** EXTRACTED RECORDS follows **
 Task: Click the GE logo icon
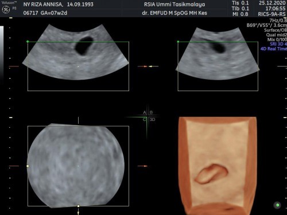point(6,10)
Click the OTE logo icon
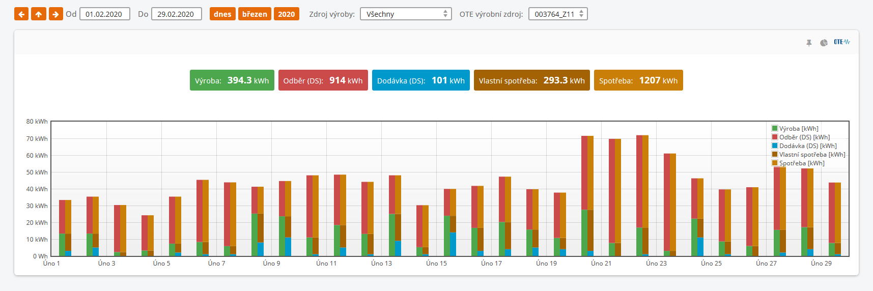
** End of EXTRACTED RECORDS **
** EXTRACTED RECORDS follows **
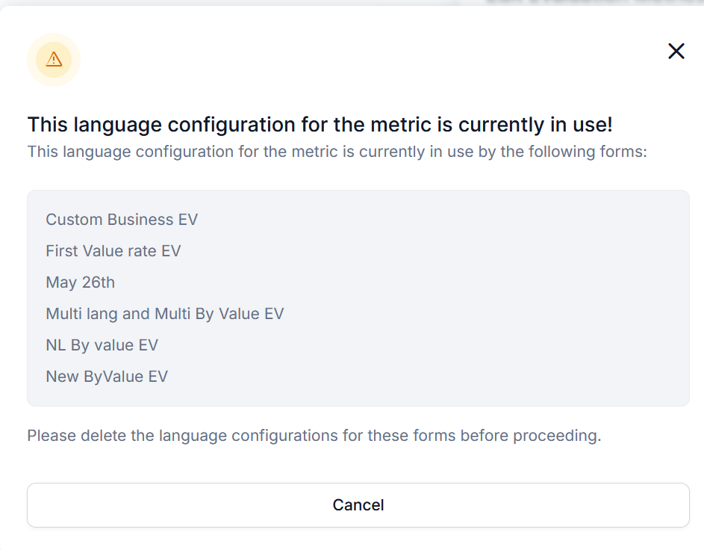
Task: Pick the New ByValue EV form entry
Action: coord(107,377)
** End of EXTRACTED RECORDS **
| TASK REQUIREMENTS |
Copy exactly the part of the material above that opens with the line containing "Task: Click the GE logo icon" and closes with the line containing "Click the OTE logo icon", ends included. Drop the images.

| TASK ANSWER |
 Task: Click the GE logo icon
point(6,10)
Click the OTE logo icon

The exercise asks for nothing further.